Задания =
A. Почему, согласно отрывку о походе Лазарева на Дон, 7 мая большая часть офицеров полка Гордона шла в арьергарде и по сторонам полка? Ответьте в одном–трех предложениях.
B. Продолжите отрывок о походе Лазарева на Дон, начиная сразу после его последнего предложения.

И дьяки царю обо всем в марте доложили.

Сжалился царь Алексей Михайлович над донцами и отправил на Дон 24 мая 1648 года дворянина Андрея Лазарева с полком. Отбыли с Лазаревым из Воронежа 1000 солдат, 1 майор, 4 капитана и 5 поручиков. Добирался Лазарев долго и явился в черкасский городок аж в октябре месяце.

Почему так дело затянулось, можно лишь догадываться. Впрочем, сохранились дневниковые записи знаменитого Патрика Гордона, как он со своим полком выступал на службу в сторону Смоленска. Случилось это, правда несколько, позже, но как пример сойти может: «2 мая Гордон, получив на то приказ, выступил на рассвете с полком, выстроенным в два эскадрона, из которых каждый имел при себе по 3 пушки, из Кожевников и в 7 час. утра остановился на поле между Немецкой слободой и Покровкой, так как по дороге у пушек сломались оси и лафеты. Дьяк был очень рассержен этим и начал было браниться, но так как на него никто не обратил внимания, то он и удалился. Около 10 час. полк в совершенном порядке прошел в Покровском через царский двор, причем царь со всем придворным штатом смотрел из окна. В этот день полк состоял всего из 780 человек, так как многие, получив приказ выступать, бежали.

4-го Гордон попрощался со своими друзьями и знакомыми в слободе и разослал офицерам приказ занять свои полковые квартиры и на другой день быть готовыми к походу.

5-го он попрощался со своей невестой и ее родными и, позавтракав. Явился к полку, стоявшему в предместии Кожевниках. Прибыв сюда и велев бить в барабаны, он отправился на плац-парад. Однако все солдаты были так пьяны, что прошло 3–4 часа, пока ему удалось собрать их. Производя смотр, Гордон не досчитал от 60 до 80 солдат, которые бежали. Он велел собрать с их квартир их оружие в одно место и отдал приказ капитану Камбелю (так как майор Менезес был болен) передать его с другими остававшимися вещами в приказ.

Около 2 час. Гордон выступил с полком и расположился лагерем между новым монастырем и царским увеселительным дворцом на Воробьевых горах. Здесь лошадей пришлось кормить сеном, так как травы еще не было.

6 мая около полудня Гордон двинулся дальше и остановился у небольшого ручья, где уже было немного травы для лошадей. Здесь к полку присоединился генерал-майор Кравфуирд.

7-го после завтрака полк пошел дальше: так как ночью бежало несколько солдат, то большая часть офицеров полка должна была идти в арьергард и по сторонам полка; но несмотря на это и в этот день многие бежали. Пройдя 15 верст, полк остановился у одного ручья…». А это — один из лучших полков. На царском смотру лучше всех стрелял…

А помимо обычной русской медлительности сыграли свою роль бунты, которые прокатились по русскому государству в 1648 году. При новом молодом царе стали его родственники (со стороны жены) безобразничать, народ и не стерпел.

Худо-бедно, но Лазарев на Дон прибыл, стал поблизости от Черкасского городка в крепком месте и окопался со всех сторон. От царя же пришла грамота, чтоб донцы были в дружбе как с дворянином Лазаревым, так и со всеми чиновниками, и без общего согласия ничего не предпринимать. Особо напоминали, чтоб на турецкие города и села не ходили.

Строки данных =

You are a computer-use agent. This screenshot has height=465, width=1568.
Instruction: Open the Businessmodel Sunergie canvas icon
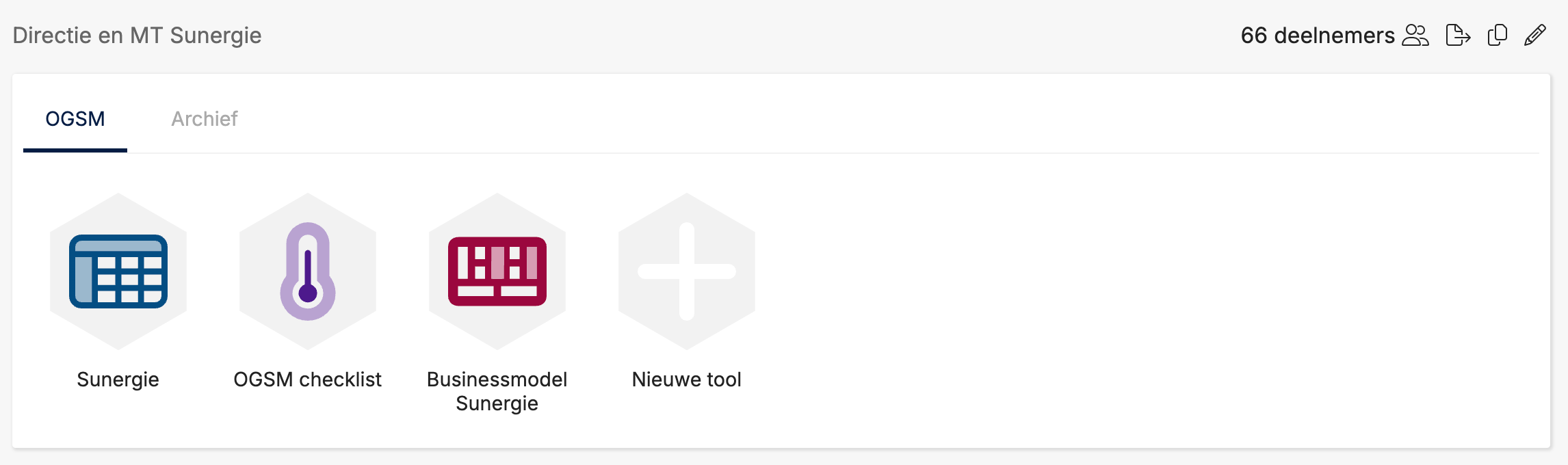click(497, 271)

Ожидаемые ответы =
A. Офицеры шли в арьергарде и по сторонам полка потому, что ночью бежало несколько солдат. Несмотря на эту меру, в тот день многие все равно бежали.

B.
Всё… Облетело всё Великое Войско Донское… С Азовским сидением и последующими невзгодами закончился первый этап его истории. Возрождалось оно уже на другой основе.

Есть такая песня казачья:

«Помутился весь Тихий Дон,

Помешался весь казачий круг:

Что не стало у них атамана,

Что старого казака Ильи Муромца».

А перед смертью были у Ильи Муромца разбойники и, испуганные его силой, просили его, чтоб взял он их к себе в товарищи, в донские казачонки.

Подбиралось типичное военное сообщество по одному человеку, существовал институт ученичества — упоминаются до этого времени «чуры» — «молодшие товарищи». При необходимости могли они сняться всем сообществом и уйти, ничего их не задерживало. Так Ермак Тимофеевич снялся и ушел. Сначала на Волгу, потом в Сибирь.

А эти, которые Лазарева дождались, боятся с Дона уходить и не хотят.

Обзавелись они семьями, народились у них дети от полонянок. А дети потом меж собой родниться будут. И начнет перерождаться военное сообщество в некое подобие родового, а потом и сельского. Но это все со временем, несколько поколений сменится.

А на первый взгляд ничего не изменилось. Более того, на Дону, не дождавшись прихода солдатского полка Лазарева, 300 казаков погрузились на 8 стругов и отправились на крымские улусы, зная, что татары ушли с Хмельницким на поляков. Несколько раз так выходили и у татар польский полон отбивали, а самих татар били и в плен брали.

Азовский бей, разузнав, что казаки в очередной раз в море вышли, собрал с ближних улусов людей и пошел Доном и степью на Черкасский городок в надежде, что там пусто. Подошел, а там солдатский полк стоит. Причем послан оный русского царя полк не на этих проклятых злодеев, как татары просили, а наоборот, злодеям помогать. И, прокляв московское коварство, вернулся азовский бей бесславно в стены родного города.

Глава 10. Новая война в Восточной Европе

И татары и турки в это время все свои взоры и устремления обратили на Украину, где хитрейший гетман Зиновий Богдан Хмельницкий учинил невиданную по размаху и крови свару. Вырывал Хмельницкий Украину из Речи Посполитой с мясом, с большой кровью. Но Речь Посполита — великое государство, в восточной Европе на то время крупнейшее и славнейшее (после Хмельнитчины, правда, оно таковым быть перестало). Не по силам Хмельницкому в одиночку такой державе противостоять, и должен был он искать союзников и покровителей. И турки с татарами ждали, дыхание затаив, когда же он под высокую руку Великого Султана, Потрясателя Вселенной, попросится. Но оторвать у поляков и присоединить к Оттоманской империи такую территорию — дело сложнейшее и деликатнейшее. Тут смотреть надо во все стороны, чтобы другие алчные соседи не вмешались и не подгадили, со всеми надо осторожную политику вести.